▶ What to do:
Reproduce each record exactly. The pictures should be skipped.

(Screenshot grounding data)

Content starts

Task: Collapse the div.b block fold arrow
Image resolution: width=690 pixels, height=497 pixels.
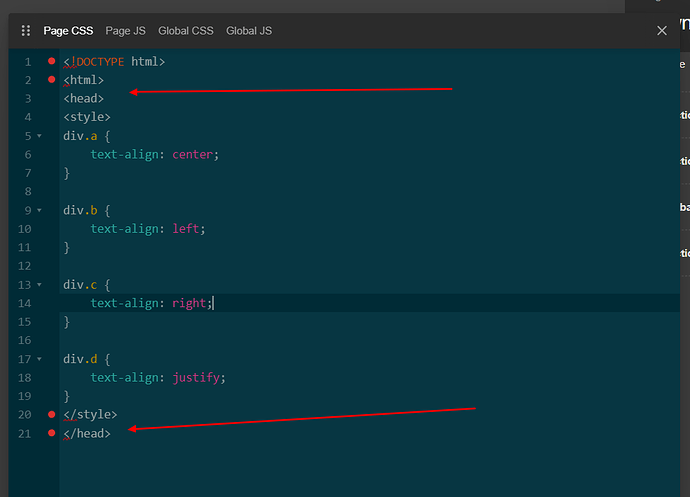Action: coord(39,211)
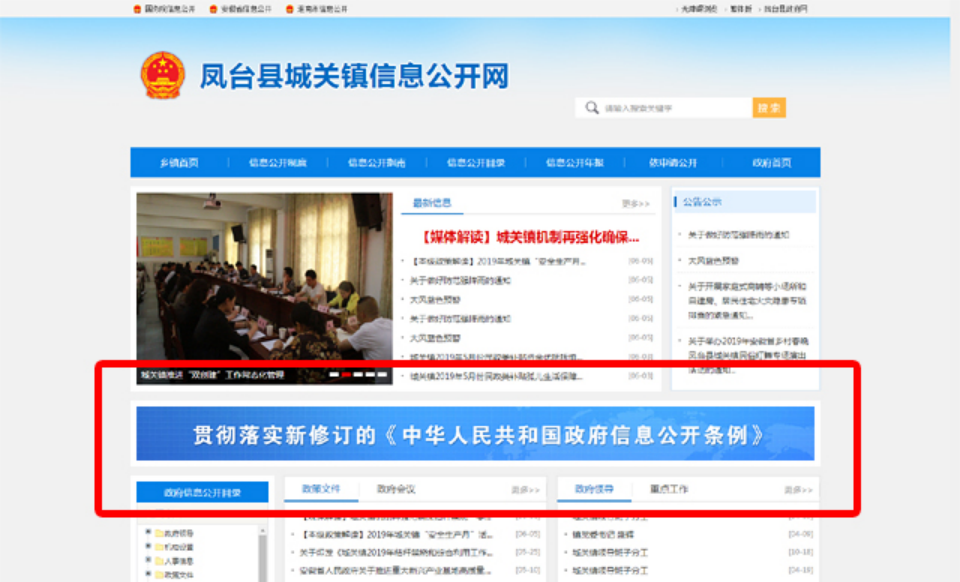960x582 pixels.
Task: Switch to the 政府会议 tab
Action: (x=395, y=489)
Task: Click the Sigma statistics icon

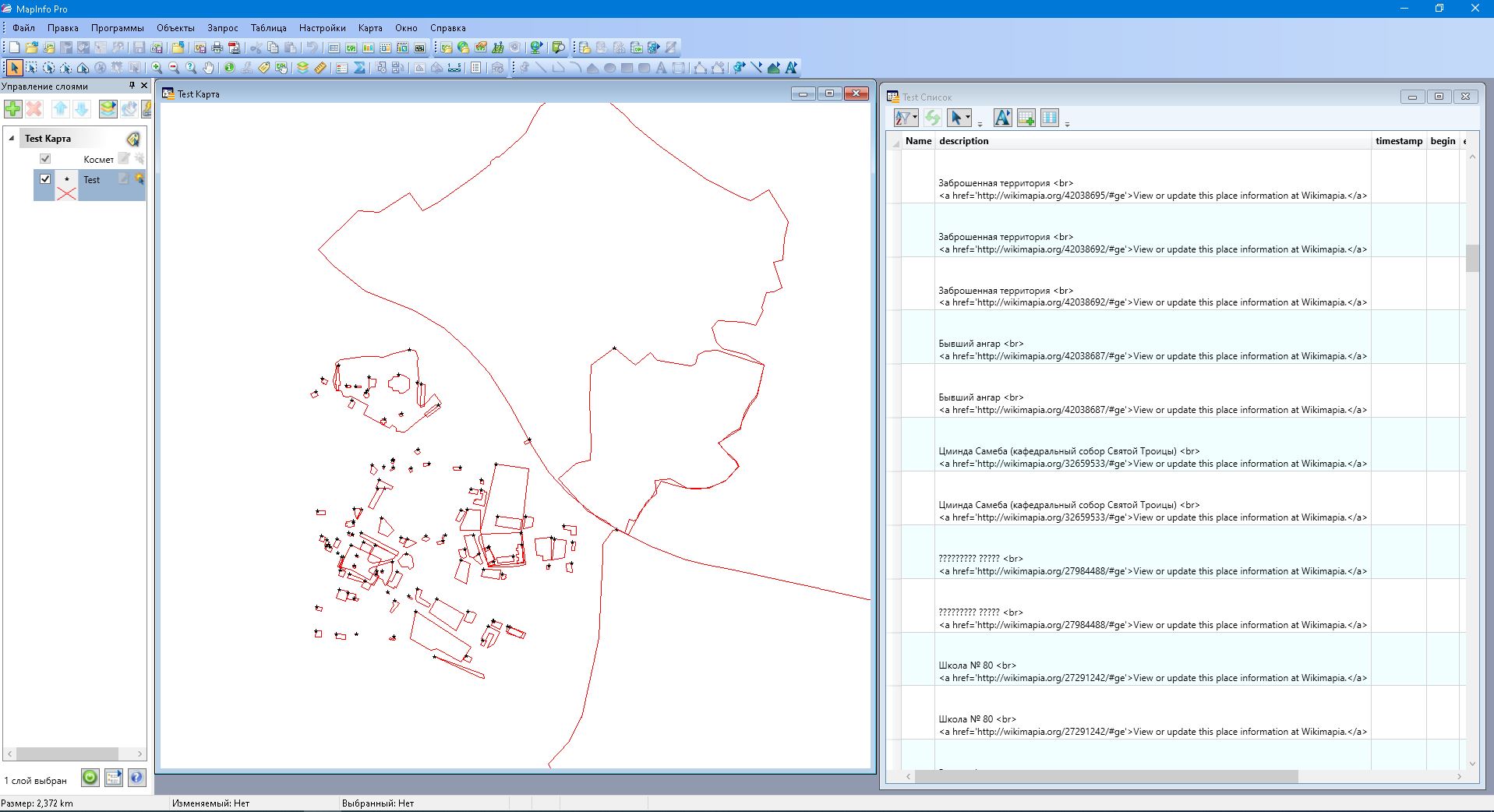Action: tap(359, 68)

Content ends

▶ Your response:
Task: Collapse the div.b block fold arrow
Image resolution: width=690 pixels, height=497 pixels.
Action: coord(39,211)
960x582 pixels.
Task: Switch to the 政府会议 tab
Action: (x=395, y=489)
Task: Click the Sigma statistics icon

Action: tap(359, 68)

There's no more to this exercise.